Sarah Crilly

Personal information
- Date of birth: 17 October 1991 (age 34)
- Place of birth: Lanark, Scotland
- Height: 4 ft 11 in (1.50 m)
- Position: Midfielder

Team information
- Current team: Motherwell
- Number: 7

Youth career
- Hamilton Academical

Senior career*
- Years: Team / Apps / (Gls)
- 0000–2012: Hamilton Academical
- 2013–2016: Glasgow City
- 2017–2018: Celtic
- 2019–: Motherwell

International career^{‡}
- 2012–2013: Scotland / 4 / (2)

= Sarah Crilly =

Scottish footballer

Sarah Crilly (born 17 October 1991) is a Scottish footballer who plays for Scottish Women's Premier League (SWPL) club Motherwell, typically as a winger. Crilly has four caps and two goals for the Scotland women's national football team.

==Club career==
Crilly joined Hamilton Academical at youth team level and progressed to playing for the first team in the SWPL, including winning the club's Player of the Month award for September 2012.

In December 2012, Crilly signed for league champions Glasgow City, where she had already been a transfer target for a number of years. She scored in her debut appearance during the 2013 season opener against Rangers, which Glasgow City won 3–2.

Crilly made her European debut and featured prominently in Glasgow City's 2013–14 UEFA Women's Champions League campaign. During the group stage, she scored 5 goals in 3 games - one goal each against Osijek and FC Twente and a hat-trick against Birkirkara - leading Glasgow City to finish top of Group 8. On 17 October, Crilly added to her Champions League total in the Round of 32 against Standard Liège, scoring one goal and assisting on a Denise O'Sullivan volley in a 3–1 second leg victory, helping Glasgow City to a 5–3 aggregate win and progression to the Round of 16.

During Crilly's first season with Glasgow City, the club won the SWPL, the Scottish Women's Cup, and the SWPL Cup, completing their second successive domestic treble.
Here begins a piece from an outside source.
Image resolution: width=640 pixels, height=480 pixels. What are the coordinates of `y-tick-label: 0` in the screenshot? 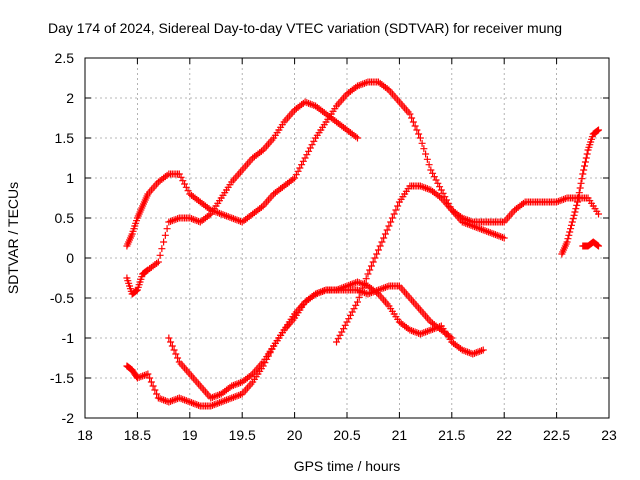 It's located at (70, 258).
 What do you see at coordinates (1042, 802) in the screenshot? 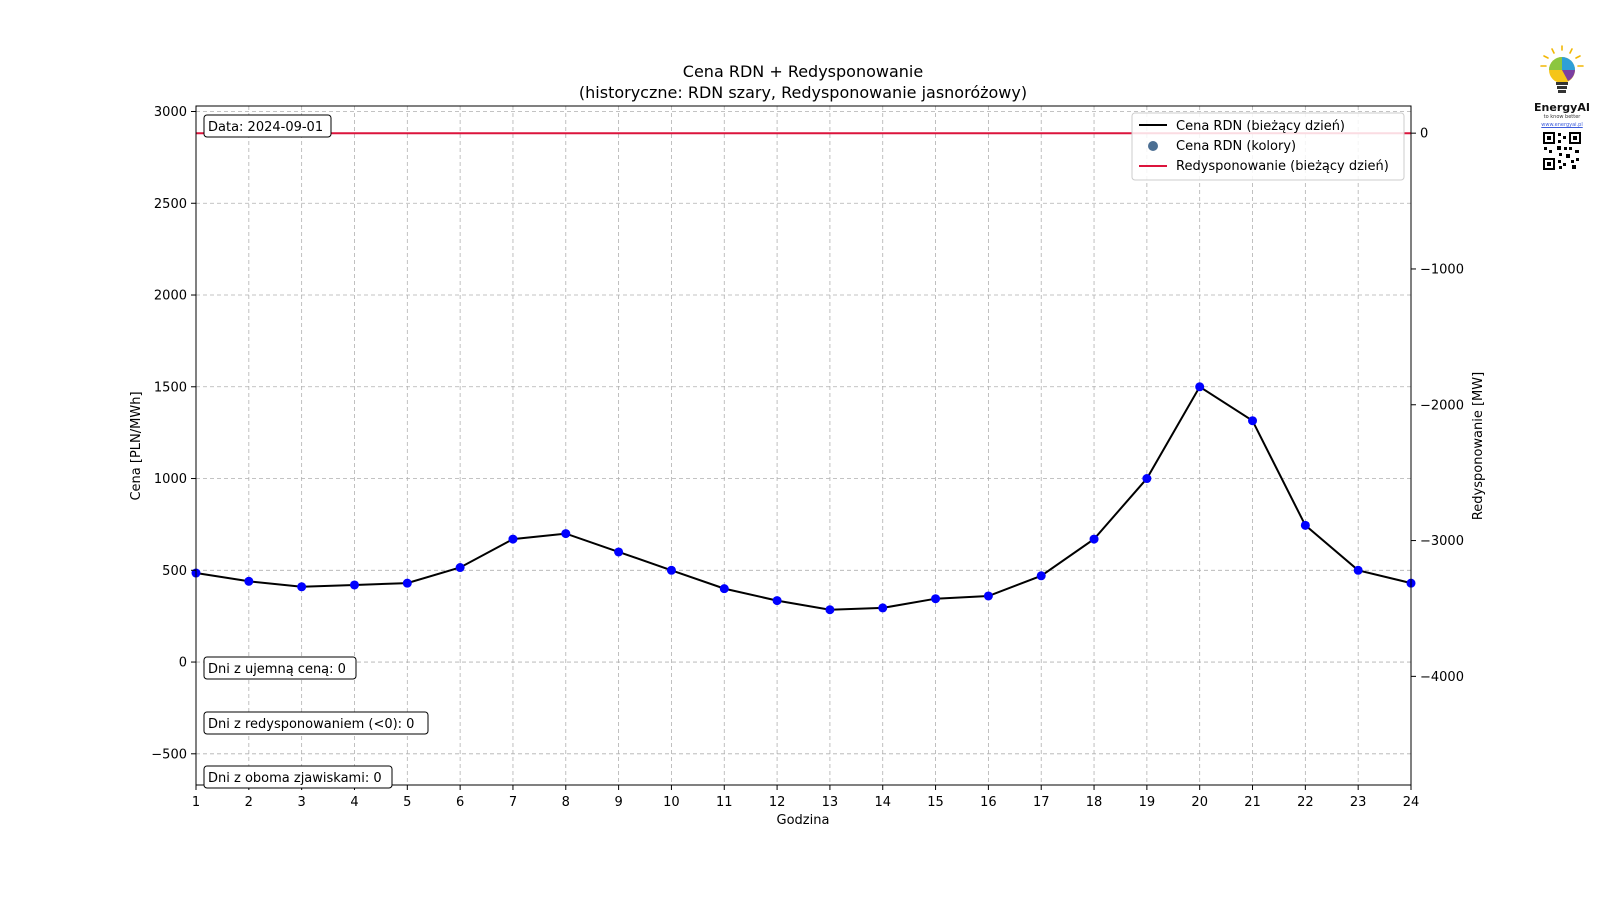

Crilly later suffered a long-term knee injury that kept her out of football for almost two years; she returned to play in the semi-finals of the 2015 Scottish Cup against Rangers on 11 October, which Glasgow City won 2–0. On 18 October, Crilly made an appearance as a substitute in a league match against Aberdeen; Glasgow City's 3–1 victory secured the 2015 SWPL title. She also played in the Scottish Cup final, which Glasgow City won 3–0 over Hibernian, earning Glasgow City their fourth consecutive domestic treble.

During the 2016 season, Crilly scored Glasgow City's only Champions League goal in a 1–3 aggregate defeat against Eskilstuna in the Round of 32. On 16 October, she scored four goals in the Scottish Cup semi-final against SWPL 2 side Glasgow Girls, which Glasgow City won 9–0. Crilly opened scoring in Glasgow City's 3–1 win over Hibernian on 23 October; the result left Glasgow City eight points clear with one game remaining, securing the SWPL title - Glasgow City's 10th in a row.

In December 2016 Crilly left Glasgow City to sign for Celtic.

==International career==
At youth levels, Crilly represented Scotland in the 2008 UEFA Women's Under-17 Championship; she was the tournament's top scorer in the first qualifying round with 5 goals in 3 games, leading Scotland to the top of Group 8. At U-19 level she also represented Scotland during their qualification for the 2010 UEFA Women's Under-19 Championship but was held out of the finals due to injury.

After Scotland suffered a series of injuries during an August 2012 friendly against Norway at East End Park, national coach Anna Signeul called on Crilly, who was at the match as a spectator. Wearing oversized borrowed kit and boots, Crilly came on as a second-half substitute and scored the equalising goal in the 2–2 draw.

Following her debut, Crilly made three further appearances - all also as a substitute - for the senior national team, her last during the 2013 Torneio Internacional de Brasília in which she scored against Chile. After injuries kept her out of football for almost two years, Crilly was selected for a July 2016 national training camp in preparation for Euro 2017 qualifiers but later withdrew from the camp.

Crilly also attended the Scottish Football Association's (SFA) National Performance Centre at the University of Stirling, graduating in 2014.